Timing considerations
Refresh tokens a few minutes before they expire to account for clock drift between your server and the OAuth provider.
Always use the API's expiration timestamp
Don't assume token lifetimes based on general API rules. Always use the expires_in
value returned by the API. Most APIs have a fixed token lifetime, but some allow users to customize the access token lifetime setting.
Handling refresh failures
Token refreshes will fail sometimes due to network issues, API changes, or revoked refresh tokens. Implement proper error handling and user re-authentication flows:
Error Handling for Token Refresh
async refreshToken(connectionId: string): Promise {
try {
const response = await fetch('https://api.provider.com/oauth/token', {
method: 'POST',
headers: { 'Content-Type': 'application/x-www-form-urlencoded' },
body: new URLSearchParams({
grant_type: 'refresh_token',
refresh_token: storedToken.refresh_token,
client_id: process.env.OAUTH_CLIENT_ID,
client_secret: process.env.OAUTH_CLIENT_SECRET
})
###
_EXERCISE A_: For each statement, say yes or no as to whether it agrees with the token refresh text, and quote the exact words from the text that decide it. (i) Tokens should be refreshed a few minutes before they expire. (ii) Every API uses the same fixed token lifetime. (iii) A revoked refresh token is one reason a token refresh can fail.
_EXERCISE B_: Carry on the token refresh text, starting right after its final line.
The items that follow the token refresh text are not needed for any of this work.

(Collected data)
###
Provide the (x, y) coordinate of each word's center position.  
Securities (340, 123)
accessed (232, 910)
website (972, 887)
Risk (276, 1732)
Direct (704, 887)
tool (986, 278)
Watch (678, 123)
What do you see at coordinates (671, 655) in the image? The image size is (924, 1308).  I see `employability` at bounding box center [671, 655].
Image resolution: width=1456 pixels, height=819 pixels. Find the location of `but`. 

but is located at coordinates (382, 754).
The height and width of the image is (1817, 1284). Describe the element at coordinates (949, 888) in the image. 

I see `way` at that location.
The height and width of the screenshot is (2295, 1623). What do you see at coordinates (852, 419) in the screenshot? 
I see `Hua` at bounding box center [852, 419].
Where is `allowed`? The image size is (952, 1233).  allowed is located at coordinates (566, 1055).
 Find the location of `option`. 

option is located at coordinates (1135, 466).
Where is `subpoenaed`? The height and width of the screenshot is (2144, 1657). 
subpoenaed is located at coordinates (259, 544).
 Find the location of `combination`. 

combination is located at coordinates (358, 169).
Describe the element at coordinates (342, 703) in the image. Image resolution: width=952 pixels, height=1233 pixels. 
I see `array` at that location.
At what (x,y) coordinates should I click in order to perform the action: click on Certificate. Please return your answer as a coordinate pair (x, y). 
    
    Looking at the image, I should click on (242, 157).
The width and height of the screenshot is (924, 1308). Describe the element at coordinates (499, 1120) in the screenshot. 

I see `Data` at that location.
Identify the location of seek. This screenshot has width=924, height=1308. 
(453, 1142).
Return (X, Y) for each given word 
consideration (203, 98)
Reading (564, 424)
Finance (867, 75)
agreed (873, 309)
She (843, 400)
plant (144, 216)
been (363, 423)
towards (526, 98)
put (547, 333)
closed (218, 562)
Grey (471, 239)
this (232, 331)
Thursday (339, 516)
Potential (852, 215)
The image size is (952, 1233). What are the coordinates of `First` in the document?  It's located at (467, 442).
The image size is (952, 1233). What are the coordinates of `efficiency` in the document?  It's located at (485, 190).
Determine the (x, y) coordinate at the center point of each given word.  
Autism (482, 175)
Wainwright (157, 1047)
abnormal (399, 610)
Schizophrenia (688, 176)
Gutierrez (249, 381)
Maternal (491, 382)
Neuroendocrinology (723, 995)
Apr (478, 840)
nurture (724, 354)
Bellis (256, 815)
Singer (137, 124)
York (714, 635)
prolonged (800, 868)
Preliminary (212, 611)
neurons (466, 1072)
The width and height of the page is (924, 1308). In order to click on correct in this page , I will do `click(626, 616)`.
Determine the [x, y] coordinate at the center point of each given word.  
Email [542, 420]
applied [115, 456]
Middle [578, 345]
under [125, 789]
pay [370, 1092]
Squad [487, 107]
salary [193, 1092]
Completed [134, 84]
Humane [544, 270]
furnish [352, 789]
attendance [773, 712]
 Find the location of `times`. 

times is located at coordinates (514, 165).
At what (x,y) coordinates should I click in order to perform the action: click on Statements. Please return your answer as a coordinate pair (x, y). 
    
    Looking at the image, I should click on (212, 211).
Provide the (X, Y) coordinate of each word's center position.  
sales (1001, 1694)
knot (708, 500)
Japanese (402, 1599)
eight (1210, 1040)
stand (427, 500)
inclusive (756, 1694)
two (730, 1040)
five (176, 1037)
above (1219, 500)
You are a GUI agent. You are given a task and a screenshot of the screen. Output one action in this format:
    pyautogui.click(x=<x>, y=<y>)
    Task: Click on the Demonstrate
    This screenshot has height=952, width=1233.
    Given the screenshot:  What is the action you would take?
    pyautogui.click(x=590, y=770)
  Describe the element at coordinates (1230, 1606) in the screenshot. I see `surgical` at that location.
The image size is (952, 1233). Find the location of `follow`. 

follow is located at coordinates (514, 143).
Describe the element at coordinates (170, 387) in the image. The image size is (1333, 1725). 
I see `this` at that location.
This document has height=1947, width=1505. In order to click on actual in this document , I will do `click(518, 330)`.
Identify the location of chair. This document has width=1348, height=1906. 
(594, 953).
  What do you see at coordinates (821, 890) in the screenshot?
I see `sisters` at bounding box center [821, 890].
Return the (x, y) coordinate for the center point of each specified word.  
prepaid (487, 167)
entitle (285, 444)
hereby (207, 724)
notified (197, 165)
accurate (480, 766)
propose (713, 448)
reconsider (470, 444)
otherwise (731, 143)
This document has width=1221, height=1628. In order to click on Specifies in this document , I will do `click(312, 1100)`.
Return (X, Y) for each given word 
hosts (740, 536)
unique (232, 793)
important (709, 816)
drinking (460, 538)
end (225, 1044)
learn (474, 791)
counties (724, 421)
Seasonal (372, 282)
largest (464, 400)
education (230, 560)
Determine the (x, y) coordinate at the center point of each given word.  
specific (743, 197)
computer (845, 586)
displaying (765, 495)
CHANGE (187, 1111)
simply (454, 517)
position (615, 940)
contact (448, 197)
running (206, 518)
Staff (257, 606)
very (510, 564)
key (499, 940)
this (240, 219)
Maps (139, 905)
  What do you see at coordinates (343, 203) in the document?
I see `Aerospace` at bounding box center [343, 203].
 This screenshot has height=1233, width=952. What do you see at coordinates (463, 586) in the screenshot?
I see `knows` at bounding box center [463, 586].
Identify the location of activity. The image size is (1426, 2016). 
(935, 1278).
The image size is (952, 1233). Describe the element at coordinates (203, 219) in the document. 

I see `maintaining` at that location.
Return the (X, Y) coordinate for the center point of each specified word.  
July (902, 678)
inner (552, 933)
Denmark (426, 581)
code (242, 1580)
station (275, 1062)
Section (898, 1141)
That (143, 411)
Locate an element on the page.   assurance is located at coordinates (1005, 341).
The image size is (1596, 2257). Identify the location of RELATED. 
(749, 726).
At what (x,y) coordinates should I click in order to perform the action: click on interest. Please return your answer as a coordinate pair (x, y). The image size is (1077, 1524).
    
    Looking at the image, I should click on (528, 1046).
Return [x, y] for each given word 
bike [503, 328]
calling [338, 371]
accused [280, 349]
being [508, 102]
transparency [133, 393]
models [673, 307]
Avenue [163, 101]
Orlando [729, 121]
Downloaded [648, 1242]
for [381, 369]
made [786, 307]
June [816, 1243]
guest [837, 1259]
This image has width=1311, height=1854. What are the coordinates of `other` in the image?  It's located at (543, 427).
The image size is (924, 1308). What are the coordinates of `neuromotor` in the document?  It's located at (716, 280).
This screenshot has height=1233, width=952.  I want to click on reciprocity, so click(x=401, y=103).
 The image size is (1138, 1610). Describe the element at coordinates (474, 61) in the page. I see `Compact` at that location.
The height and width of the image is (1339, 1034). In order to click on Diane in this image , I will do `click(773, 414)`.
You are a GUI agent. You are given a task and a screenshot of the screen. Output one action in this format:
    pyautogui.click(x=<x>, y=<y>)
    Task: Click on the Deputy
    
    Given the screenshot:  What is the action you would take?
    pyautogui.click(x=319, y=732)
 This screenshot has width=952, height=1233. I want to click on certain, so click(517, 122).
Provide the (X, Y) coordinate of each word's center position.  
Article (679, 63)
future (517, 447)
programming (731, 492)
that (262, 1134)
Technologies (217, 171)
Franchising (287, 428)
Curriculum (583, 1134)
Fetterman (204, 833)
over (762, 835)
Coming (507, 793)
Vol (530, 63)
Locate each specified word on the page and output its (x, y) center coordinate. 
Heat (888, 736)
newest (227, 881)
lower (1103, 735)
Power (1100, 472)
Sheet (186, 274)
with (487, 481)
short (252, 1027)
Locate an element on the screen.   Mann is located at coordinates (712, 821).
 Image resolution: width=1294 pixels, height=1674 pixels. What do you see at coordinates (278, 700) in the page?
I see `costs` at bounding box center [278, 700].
###
_EXERCISE RESULT A_:
(i) Yes: "Refresh tokens a few minutes before they expire to account for clock drift between your server and the OAuth provider."
(ii) No: "Most APIs have a fixed token lifetime, but some allow users to customize the access token lifetime setting."
(iii) Yes: "Token refreshes will fail sometimes due to network issues, API changes, or revoked refresh tokens."

_EXERCISE RESULT B_:
});
if (!response.ok) {
const error = await response.json();
// Handle specific error cases
if (error.error === 'invalid_grant') {
// Refresh token is invalid, user needs to re-authenticate
await this.notifyUserReauthRequired(connectionId);
throw new Error('Refresh token invalid - re-authentication required');
}
throw new Error(`Token refresh failed: ${error.error_description}`);
}
return await response.json();
} catch (error) {
// Log the error and notify monitoring systems
console.error('Token refresh failed:', error);
await this.notifyTokenRefreshFailure(connectionId, error);
throw error;
}
}
Using Nango for OAuth token management
If you're building multiple integrations, implementing robust OAuth token refresh logic for each API can be time-consuming and error-prone. This is one of the hidden costs of building integrations in-house.
Nango handles OAuth token refreshes automatically, including:
- Automatic token refresh before expiration
- Built-in concurrency protection
- Webhook notifications when refreshes fail
- Support for 500+ APIs with pre-built OAuth flows
- Secure credential storage with encryption
Nango refreshes each access token at least once every 24 hours to prevent refresh token revocation, and provides detailed logs for debugging authentication issues.
Conclusion
OAuth token refresh concurrency issues are subtle but can cause significant problems in production. The key is to implement proper locking mechanisms that prevent multiple refresh attempts and ensure API requests wait for ongoing refreshes to complete.
Start with a simple in-memory lock for single-instance applications, and upgrade to distributed locking with Redis for multi-instance deployments. Always implement proper error handling and user re-authentication flows for when refresh tokens become invalid.
By following these best practices, you can build reliable OAuth integrations that work consistently under load and provide a smooth experience for your users.